== RECORDS TO USE

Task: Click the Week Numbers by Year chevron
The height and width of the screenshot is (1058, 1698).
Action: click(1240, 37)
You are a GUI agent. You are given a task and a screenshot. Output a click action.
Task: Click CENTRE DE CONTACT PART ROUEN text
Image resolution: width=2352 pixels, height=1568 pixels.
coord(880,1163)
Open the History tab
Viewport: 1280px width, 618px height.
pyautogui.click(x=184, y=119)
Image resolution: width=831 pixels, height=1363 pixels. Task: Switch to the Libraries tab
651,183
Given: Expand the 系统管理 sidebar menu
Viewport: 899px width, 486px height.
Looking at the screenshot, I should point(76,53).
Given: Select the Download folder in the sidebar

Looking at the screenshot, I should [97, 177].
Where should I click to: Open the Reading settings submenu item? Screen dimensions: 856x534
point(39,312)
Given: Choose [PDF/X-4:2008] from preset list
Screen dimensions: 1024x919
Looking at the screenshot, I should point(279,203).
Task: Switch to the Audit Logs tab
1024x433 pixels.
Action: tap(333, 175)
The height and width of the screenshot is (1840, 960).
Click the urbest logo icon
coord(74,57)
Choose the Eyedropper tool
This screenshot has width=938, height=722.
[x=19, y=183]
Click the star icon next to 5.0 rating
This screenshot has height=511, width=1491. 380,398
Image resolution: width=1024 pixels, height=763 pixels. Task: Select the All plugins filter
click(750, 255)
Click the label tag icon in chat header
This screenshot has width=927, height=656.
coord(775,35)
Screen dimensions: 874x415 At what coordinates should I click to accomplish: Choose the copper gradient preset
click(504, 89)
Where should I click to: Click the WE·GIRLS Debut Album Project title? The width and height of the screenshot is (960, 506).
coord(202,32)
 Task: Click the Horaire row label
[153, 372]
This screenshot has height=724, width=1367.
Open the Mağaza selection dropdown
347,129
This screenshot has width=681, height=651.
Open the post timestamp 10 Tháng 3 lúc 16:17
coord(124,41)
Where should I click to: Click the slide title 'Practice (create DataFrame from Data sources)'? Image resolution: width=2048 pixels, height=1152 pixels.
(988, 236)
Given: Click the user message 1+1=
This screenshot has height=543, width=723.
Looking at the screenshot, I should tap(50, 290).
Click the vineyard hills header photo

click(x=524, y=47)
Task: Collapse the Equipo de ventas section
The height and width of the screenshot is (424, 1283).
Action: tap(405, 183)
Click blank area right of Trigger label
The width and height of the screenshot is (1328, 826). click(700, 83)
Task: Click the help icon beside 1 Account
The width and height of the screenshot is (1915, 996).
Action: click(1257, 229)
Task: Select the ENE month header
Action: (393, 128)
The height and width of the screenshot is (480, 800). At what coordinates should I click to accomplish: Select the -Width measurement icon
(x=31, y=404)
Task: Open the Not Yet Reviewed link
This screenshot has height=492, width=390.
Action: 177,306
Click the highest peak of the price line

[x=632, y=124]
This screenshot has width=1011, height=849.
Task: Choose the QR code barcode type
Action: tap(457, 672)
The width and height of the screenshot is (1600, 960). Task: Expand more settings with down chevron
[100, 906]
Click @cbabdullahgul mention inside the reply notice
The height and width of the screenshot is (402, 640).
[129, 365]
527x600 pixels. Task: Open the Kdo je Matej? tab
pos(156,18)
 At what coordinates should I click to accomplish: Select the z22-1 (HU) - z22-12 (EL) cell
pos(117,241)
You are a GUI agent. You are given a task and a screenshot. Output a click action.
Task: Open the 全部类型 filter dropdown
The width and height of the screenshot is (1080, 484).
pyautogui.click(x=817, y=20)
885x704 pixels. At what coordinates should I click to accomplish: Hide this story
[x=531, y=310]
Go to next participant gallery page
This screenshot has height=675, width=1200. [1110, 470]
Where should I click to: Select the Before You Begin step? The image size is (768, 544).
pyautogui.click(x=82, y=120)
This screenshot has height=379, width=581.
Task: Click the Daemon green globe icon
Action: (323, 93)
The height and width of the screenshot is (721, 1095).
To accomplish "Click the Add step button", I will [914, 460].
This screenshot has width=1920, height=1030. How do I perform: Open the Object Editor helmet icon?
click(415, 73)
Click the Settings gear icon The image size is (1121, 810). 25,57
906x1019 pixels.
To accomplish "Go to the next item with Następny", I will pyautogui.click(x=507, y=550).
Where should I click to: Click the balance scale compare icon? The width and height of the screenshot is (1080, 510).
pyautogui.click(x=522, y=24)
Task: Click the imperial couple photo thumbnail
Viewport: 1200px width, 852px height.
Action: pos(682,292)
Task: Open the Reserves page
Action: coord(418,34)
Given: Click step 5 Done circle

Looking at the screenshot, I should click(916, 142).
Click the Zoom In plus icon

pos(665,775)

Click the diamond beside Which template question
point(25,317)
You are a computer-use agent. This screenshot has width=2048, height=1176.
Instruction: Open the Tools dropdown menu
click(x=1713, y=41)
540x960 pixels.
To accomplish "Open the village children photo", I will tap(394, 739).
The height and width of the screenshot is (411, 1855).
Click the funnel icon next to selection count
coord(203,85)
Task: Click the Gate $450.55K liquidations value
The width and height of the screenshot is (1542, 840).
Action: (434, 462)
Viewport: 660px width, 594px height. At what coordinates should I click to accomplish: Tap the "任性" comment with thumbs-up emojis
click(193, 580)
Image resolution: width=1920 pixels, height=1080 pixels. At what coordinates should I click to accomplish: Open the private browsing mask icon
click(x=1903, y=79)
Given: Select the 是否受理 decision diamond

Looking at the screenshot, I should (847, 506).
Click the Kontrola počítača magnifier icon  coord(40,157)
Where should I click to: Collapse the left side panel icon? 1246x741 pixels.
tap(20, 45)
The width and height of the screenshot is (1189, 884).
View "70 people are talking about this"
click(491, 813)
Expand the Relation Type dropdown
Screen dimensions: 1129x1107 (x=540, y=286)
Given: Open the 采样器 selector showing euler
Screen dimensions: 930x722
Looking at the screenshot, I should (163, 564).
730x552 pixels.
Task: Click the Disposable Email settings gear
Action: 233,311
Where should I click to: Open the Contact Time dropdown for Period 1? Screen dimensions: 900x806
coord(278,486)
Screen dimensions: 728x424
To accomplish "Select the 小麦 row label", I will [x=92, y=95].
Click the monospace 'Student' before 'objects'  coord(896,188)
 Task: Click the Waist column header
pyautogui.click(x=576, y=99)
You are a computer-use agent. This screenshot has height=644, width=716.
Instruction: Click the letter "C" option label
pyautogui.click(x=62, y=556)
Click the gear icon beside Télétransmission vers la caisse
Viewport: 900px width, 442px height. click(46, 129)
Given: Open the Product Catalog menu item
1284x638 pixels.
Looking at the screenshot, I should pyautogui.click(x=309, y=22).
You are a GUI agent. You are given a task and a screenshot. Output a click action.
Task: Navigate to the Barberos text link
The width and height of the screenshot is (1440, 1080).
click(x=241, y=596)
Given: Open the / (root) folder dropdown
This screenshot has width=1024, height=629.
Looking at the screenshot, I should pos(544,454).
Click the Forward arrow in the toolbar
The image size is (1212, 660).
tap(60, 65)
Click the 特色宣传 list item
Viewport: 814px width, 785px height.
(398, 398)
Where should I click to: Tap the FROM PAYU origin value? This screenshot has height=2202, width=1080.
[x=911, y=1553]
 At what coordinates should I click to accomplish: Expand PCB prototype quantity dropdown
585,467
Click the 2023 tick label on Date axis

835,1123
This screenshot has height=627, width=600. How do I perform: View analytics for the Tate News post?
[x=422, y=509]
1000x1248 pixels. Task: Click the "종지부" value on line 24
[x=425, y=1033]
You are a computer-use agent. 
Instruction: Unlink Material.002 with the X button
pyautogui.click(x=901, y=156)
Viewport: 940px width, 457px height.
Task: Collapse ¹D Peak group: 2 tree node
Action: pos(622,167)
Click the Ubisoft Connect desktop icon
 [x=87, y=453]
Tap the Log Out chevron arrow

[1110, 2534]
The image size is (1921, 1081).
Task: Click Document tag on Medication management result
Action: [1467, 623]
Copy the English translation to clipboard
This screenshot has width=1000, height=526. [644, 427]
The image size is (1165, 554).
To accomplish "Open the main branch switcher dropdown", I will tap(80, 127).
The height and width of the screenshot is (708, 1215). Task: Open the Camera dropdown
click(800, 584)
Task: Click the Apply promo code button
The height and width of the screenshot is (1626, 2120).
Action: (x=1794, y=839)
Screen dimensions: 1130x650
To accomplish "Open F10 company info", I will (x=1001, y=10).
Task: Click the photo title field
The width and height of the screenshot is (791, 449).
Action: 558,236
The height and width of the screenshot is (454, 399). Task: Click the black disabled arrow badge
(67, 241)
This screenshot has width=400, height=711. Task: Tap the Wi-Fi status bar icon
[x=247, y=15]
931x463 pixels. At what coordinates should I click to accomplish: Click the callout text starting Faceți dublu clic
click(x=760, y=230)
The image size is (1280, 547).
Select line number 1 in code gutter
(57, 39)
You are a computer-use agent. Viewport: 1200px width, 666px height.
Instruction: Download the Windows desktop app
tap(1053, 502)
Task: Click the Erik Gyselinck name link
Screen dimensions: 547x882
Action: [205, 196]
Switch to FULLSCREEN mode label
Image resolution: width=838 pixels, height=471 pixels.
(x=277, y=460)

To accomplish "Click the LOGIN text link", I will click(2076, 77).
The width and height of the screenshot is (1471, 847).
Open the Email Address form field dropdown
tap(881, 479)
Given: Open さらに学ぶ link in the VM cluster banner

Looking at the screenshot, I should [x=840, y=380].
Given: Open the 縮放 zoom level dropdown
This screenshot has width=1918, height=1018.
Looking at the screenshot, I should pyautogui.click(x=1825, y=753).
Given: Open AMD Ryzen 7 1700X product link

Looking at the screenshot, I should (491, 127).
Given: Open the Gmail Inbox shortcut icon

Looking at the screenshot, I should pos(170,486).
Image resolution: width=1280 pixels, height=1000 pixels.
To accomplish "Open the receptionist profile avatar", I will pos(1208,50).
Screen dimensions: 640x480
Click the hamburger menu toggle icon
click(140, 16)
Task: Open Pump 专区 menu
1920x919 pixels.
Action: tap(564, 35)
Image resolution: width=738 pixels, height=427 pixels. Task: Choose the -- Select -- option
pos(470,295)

====

### EXERCISE
Your task for the entries above: copy exactly the span starting with the line with "Task: Click the Horaire row label" and going on through the line with "Task: Open the 全部类型 filter dropdown", both lines included, and nothing else.

### ANSWER SECTION
 Task: Click the Horaire row label
[153, 372]
This screenshot has height=724, width=1367.
Open the Mağaza selection dropdown
347,129
This screenshot has width=681, height=651.
Open the post timestamp 10 Tháng 3 lúc 16:17
coord(124,41)
Where should I click to: Click the slide title 'Practice (create DataFrame from Data sources)'? Image resolution: width=2048 pixels, height=1152 pixels.
(988, 236)
Given: Click the user message 1+1=
This screenshot has height=543, width=723.
Looking at the screenshot, I should tap(50, 290).
Click the vineyard hills header photo

click(x=524, y=47)
Task: Collapse the Equipo de ventas section
The height and width of the screenshot is (424, 1283).
Action: tap(405, 183)
Click blank area right of Trigger label
The width and height of the screenshot is (1328, 826). click(700, 83)
Task: Click the help icon beside 1 Account
The width and height of the screenshot is (1915, 996).
Action: click(1257, 229)
Task: Select the ENE month header
Action: (393, 128)
The height and width of the screenshot is (480, 800). At what coordinates should I click to accomplish: Select the -Width measurement icon
(x=31, y=404)
Task: Open the Not Yet Reviewed link
This screenshot has height=492, width=390.
Action: 177,306
Click the highest peak of the price line

[x=632, y=124]
This screenshot has width=1011, height=849.
Task: Choose the QR code barcode type
Action: tap(457, 672)
The width and height of the screenshot is (1600, 960). Task: Expand more settings with down chevron
[100, 906]
Click @cbabdullahgul mention inside the reply notice
The height and width of the screenshot is (402, 640).
[129, 365]
527x600 pixels. Task: Open the Kdo je Matej? tab
pos(156,18)
 At what coordinates should I click to accomplish: Select the z22-1 (HU) - z22-12 (EL) cell
pos(117,241)
You are a GUI agent. You are given a task and a screenshot. Output a click action.
Task: Open the 全部类型 filter dropdown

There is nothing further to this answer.